No line of the records may be dropped; print them all again exactly.

(Saved entries)
++++

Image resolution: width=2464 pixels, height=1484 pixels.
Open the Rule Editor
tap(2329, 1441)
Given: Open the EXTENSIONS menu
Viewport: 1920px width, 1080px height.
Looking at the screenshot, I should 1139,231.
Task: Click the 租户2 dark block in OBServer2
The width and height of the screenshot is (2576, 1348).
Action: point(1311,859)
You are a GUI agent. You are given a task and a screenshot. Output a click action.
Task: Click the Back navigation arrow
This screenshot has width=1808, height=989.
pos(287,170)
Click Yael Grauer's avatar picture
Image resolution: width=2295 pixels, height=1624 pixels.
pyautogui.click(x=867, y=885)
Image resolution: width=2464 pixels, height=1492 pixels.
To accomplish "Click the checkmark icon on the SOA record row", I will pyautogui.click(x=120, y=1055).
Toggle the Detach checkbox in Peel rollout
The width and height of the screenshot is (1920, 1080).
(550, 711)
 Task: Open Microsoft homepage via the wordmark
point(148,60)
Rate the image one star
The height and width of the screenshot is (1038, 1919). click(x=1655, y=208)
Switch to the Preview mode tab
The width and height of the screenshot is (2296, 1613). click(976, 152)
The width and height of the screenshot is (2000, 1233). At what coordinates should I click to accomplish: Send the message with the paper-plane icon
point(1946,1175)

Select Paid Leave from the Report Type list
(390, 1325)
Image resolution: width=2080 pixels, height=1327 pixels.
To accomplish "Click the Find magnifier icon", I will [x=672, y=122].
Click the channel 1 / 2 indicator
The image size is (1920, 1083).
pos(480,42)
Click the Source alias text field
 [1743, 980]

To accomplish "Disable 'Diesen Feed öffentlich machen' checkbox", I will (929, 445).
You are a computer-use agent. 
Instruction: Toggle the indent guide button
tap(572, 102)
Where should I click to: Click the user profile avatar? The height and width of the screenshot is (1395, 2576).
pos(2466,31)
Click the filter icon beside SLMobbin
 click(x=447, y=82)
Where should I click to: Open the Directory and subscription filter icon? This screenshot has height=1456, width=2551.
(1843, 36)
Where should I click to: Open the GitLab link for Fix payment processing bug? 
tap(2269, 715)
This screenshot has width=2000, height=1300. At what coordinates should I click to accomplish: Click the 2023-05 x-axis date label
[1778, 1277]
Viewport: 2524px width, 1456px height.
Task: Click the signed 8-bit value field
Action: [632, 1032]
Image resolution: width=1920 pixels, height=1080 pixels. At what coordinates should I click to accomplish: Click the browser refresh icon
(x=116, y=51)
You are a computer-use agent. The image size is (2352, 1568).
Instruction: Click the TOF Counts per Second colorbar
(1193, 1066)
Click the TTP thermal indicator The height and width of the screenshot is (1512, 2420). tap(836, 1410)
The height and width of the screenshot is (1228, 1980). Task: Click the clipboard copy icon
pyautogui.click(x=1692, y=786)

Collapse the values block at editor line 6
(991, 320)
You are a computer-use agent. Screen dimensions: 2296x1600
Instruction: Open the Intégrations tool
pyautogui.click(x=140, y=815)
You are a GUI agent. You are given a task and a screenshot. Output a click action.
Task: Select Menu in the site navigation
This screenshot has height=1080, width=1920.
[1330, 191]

++++

» **Answer area**:
Image resolution: width=2464 pixels, height=1484 pixels.
Open the Rule Editor
tap(2329, 1441)
Given: Open the EXTENSIONS menu
Viewport: 1920px width, 1080px height.
Looking at the screenshot, I should 1139,231.
Task: Click the 租户2 dark block in OBServer2
The width and height of the screenshot is (2576, 1348).
Action: point(1311,859)
You are a GUI agent. You are given a task and a screenshot. Output a click action.
Task: Click the Back navigation arrow
This screenshot has width=1808, height=989.
pos(287,170)
Click Yael Grauer's avatar picture
Image resolution: width=2295 pixels, height=1624 pixels.
pyautogui.click(x=867, y=885)
Image resolution: width=2464 pixels, height=1492 pixels.
To accomplish "Click the checkmark icon on the SOA record row", I will pyautogui.click(x=120, y=1055).
Toggle the Detach checkbox in Peel rollout
The width and height of the screenshot is (1920, 1080).
(550, 711)
 Task: Open Microsoft homepage via the wordmark
point(148,60)
Rate the image one star
The height and width of the screenshot is (1038, 1919). click(x=1655, y=208)
Switch to the Preview mode tab
The width and height of the screenshot is (2296, 1613). click(976, 152)
The width and height of the screenshot is (2000, 1233). At what coordinates should I click to accomplish: Send the message with the paper-plane icon
point(1946,1175)

Select Paid Leave from the Report Type list
(390, 1325)
Image resolution: width=2080 pixels, height=1327 pixels.
To accomplish "Click the Find magnifier icon", I will [x=672, y=122].
Click the channel 1 / 2 indicator
The image size is (1920, 1083).
pos(480,42)
Click the Source alias text field
 [1743, 980]

To accomplish "Disable 'Diesen Feed öffentlich machen' checkbox", I will (929, 445).
You are a computer-use agent. 
Instruction: Toggle the indent guide button
tap(572, 102)
Where should I click to: Click the user profile avatar? The height and width of the screenshot is (1395, 2576).
pos(2466,31)
Click the filter icon beside SLMobbin
 click(x=447, y=82)
Where should I click to: Open the Directory and subscription filter icon? This screenshot has height=1456, width=2551.
(1843, 36)
Where should I click to: Open the GitLab link for Fix payment processing bug? 
tap(2269, 715)
This screenshot has width=2000, height=1300. At what coordinates should I click to accomplish: Click the 2023-05 x-axis date label
[1778, 1277]
Viewport: 2524px width, 1456px height.
Task: Click the signed 8-bit value field
Action: [632, 1032]
Image resolution: width=1920 pixels, height=1080 pixels. At what coordinates should I click to accomplish: Click the browser refresh icon
(x=116, y=51)
You are a computer-use agent. The image size is (2352, 1568).
Instruction: Click the TOF Counts per Second colorbar
(1193, 1066)
Click the TTP thermal indicator The height and width of the screenshot is (1512, 2420). tap(836, 1410)
The height and width of the screenshot is (1228, 1980). Task: Click the clipboard copy icon
pyautogui.click(x=1692, y=786)

Collapse the values block at editor line 6
(991, 320)
You are a computer-use agent. Screen dimensions: 2296x1600
Instruction: Open the Intégrations tool
pyautogui.click(x=140, y=815)
You are a GUI agent. You are given a task and a screenshot. Output a click action.
Task: Select Menu in the site navigation
This screenshot has height=1080, width=1920.
[1330, 191]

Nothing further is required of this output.